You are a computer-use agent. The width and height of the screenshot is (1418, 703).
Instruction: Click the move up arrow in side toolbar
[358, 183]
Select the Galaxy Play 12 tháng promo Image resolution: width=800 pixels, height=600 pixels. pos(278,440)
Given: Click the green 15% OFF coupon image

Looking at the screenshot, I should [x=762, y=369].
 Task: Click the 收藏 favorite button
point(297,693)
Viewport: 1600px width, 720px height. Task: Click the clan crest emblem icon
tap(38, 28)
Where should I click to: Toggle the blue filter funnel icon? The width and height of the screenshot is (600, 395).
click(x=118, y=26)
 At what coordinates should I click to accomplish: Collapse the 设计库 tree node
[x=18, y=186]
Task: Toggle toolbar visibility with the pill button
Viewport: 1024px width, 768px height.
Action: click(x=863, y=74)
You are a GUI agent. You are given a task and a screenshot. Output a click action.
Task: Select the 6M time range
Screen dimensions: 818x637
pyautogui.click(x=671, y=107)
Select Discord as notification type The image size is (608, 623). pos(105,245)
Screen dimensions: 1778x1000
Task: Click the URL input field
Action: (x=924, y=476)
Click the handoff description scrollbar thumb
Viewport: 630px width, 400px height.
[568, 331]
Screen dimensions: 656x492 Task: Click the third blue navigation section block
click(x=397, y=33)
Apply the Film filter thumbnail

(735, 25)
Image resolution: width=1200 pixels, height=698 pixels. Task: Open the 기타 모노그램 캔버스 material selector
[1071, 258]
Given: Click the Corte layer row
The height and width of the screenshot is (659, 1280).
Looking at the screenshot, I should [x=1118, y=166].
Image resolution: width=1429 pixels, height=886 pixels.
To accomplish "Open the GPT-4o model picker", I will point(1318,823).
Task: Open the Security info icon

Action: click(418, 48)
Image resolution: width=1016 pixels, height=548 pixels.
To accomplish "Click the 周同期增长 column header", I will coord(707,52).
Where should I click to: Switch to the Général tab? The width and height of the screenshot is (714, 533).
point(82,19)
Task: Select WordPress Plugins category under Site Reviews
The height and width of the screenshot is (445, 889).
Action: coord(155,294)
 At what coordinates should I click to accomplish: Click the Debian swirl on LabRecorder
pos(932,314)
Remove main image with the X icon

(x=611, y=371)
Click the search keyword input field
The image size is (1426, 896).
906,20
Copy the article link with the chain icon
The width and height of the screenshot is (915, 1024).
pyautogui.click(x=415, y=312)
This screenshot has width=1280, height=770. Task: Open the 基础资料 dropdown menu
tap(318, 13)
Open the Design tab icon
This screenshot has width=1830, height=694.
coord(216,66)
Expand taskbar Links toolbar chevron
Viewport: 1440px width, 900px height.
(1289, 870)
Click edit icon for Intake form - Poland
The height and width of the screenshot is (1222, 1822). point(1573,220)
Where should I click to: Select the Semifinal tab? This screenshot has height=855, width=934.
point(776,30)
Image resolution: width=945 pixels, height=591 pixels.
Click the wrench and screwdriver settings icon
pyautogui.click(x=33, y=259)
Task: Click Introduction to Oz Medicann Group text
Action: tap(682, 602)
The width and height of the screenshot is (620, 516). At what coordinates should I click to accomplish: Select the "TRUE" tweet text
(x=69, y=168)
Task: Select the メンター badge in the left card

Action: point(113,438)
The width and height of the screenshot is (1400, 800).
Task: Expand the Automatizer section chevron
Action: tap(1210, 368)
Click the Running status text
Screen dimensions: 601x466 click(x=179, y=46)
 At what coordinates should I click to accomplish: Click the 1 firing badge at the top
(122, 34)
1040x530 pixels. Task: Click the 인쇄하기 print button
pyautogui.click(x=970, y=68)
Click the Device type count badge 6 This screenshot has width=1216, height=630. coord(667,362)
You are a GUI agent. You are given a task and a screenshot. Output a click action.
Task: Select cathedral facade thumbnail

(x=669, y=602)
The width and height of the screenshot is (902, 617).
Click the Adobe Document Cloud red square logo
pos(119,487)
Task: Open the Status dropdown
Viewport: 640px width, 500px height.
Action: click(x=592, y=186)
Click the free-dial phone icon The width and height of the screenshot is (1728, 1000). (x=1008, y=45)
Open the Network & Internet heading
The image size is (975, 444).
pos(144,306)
--------------------
▸ Goal of the exercise:
Write out the entire listing exactly.

▸ Exercise answer:
You are a computer-use agent. The width and height of the screenshot is (1418, 703).
Instruction: Click the move up arrow in side toolbar
[358, 183]
Select the Galaxy Play 12 tháng promo Image resolution: width=800 pixels, height=600 pixels. pos(278,440)
Given: Click the green 15% OFF coupon image

Looking at the screenshot, I should [x=762, y=369].
 Task: Click the 收藏 favorite button
point(297,693)
Viewport: 1600px width, 720px height. Task: Click the clan crest emblem icon
tap(38, 28)
Where should I click to: Toggle the blue filter funnel icon? The width and height of the screenshot is (600, 395).
click(x=118, y=26)
 At what coordinates should I click to accomplish: Collapse the 设计库 tree node
[x=18, y=186]
Task: Toggle toolbar visibility with the pill button
Viewport: 1024px width, 768px height.
Action: click(x=863, y=74)
You are a GUI agent. You are given a task and a screenshot. Output a click action.
Task: Select the 6M time range
Screen dimensions: 818x637
pyautogui.click(x=671, y=107)
Select Discord as notification type The image size is (608, 623). pos(105,245)
Screen dimensions: 1778x1000
Task: Click the URL input field
Action: (x=924, y=476)
Click the handoff description scrollbar thumb
Viewport: 630px width, 400px height.
[568, 331]
Screen dimensions: 656x492 Task: Click the third blue navigation section block
click(x=397, y=33)
Apply the Film filter thumbnail

(735, 25)
Image resolution: width=1200 pixels, height=698 pixels. Task: Open the 기타 모노그램 캔버스 material selector
[1071, 258]
Given: Click the Corte layer row
The height and width of the screenshot is (659, 1280).
Looking at the screenshot, I should [x=1118, y=166].
Image resolution: width=1429 pixels, height=886 pixels.
To accomplish "Open the GPT-4o model picker", I will point(1318,823).
Task: Open the Security info icon

Action: click(418, 48)
Image resolution: width=1016 pixels, height=548 pixels.
To accomplish "Click the 周同期增长 column header", I will coord(707,52).
Where should I click to: Switch to the Général tab? The width and height of the screenshot is (714, 533).
point(82,19)
Task: Select WordPress Plugins category under Site Reviews
The height and width of the screenshot is (445, 889).
Action: coord(155,294)
 At what coordinates should I click to accomplish: Click the Debian swirl on LabRecorder
pos(932,314)
Remove main image with the X icon

(x=611, y=371)
Click the search keyword input field
The image size is (1426, 896).
906,20
Copy the article link with the chain icon
The width and height of the screenshot is (915, 1024).
pyautogui.click(x=415, y=312)
This screenshot has width=1280, height=770. Task: Open the 基础资料 dropdown menu
tap(318, 13)
Open the Design tab icon
This screenshot has width=1830, height=694.
coord(216,66)
Expand taskbar Links toolbar chevron
Viewport: 1440px width, 900px height.
(1289, 870)
Click edit icon for Intake form - Poland
The height and width of the screenshot is (1222, 1822). point(1573,220)
Where should I click to: Select the Semifinal tab? This screenshot has height=855, width=934.
point(776,30)
Image resolution: width=945 pixels, height=591 pixels.
Click the wrench and screwdriver settings icon
pyautogui.click(x=33, y=259)
Task: Click Introduction to Oz Medicann Group text
Action: tap(682, 602)
The width and height of the screenshot is (620, 516). At what coordinates should I click to accomplish: Select the "TRUE" tweet text
(x=69, y=168)
Task: Select the メンター badge in the left card

Action: point(113,438)
The width and height of the screenshot is (1400, 800).
Task: Expand the Automatizer section chevron
Action: tap(1210, 368)
Click the Running status text
Screen dimensions: 601x466 click(x=179, y=46)
 At what coordinates should I click to accomplish: Click the 1 firing badge at the top
(122, 34)
1040x530 pixels. Task: Click the 인쇄하기 print button
pyautogui.click(x=970, y=68)
Click the Device type count badge 6 This screenshot has width=1216, height=630. coord(667,362)
You are a GUI agent. You are given a task and a screenshot. Output a click action.
Task: Select cathedral facade thumbnail

(x=669, y=602)
The width and height of the screenshot is (902, 617).
Click the Adobe Document Cloud red square logo
pos(119,487)
Task: Open the Status dropdown
Viewport: 640px width, 500px height.
Action: click(x=592, y=186)
Click the free-dial phone icon The width and height of the screenshot is (1728, 1000). (x=1008, y=45)
Open the Network & Internet heading
The image size is (975, 444).
pos(144,306)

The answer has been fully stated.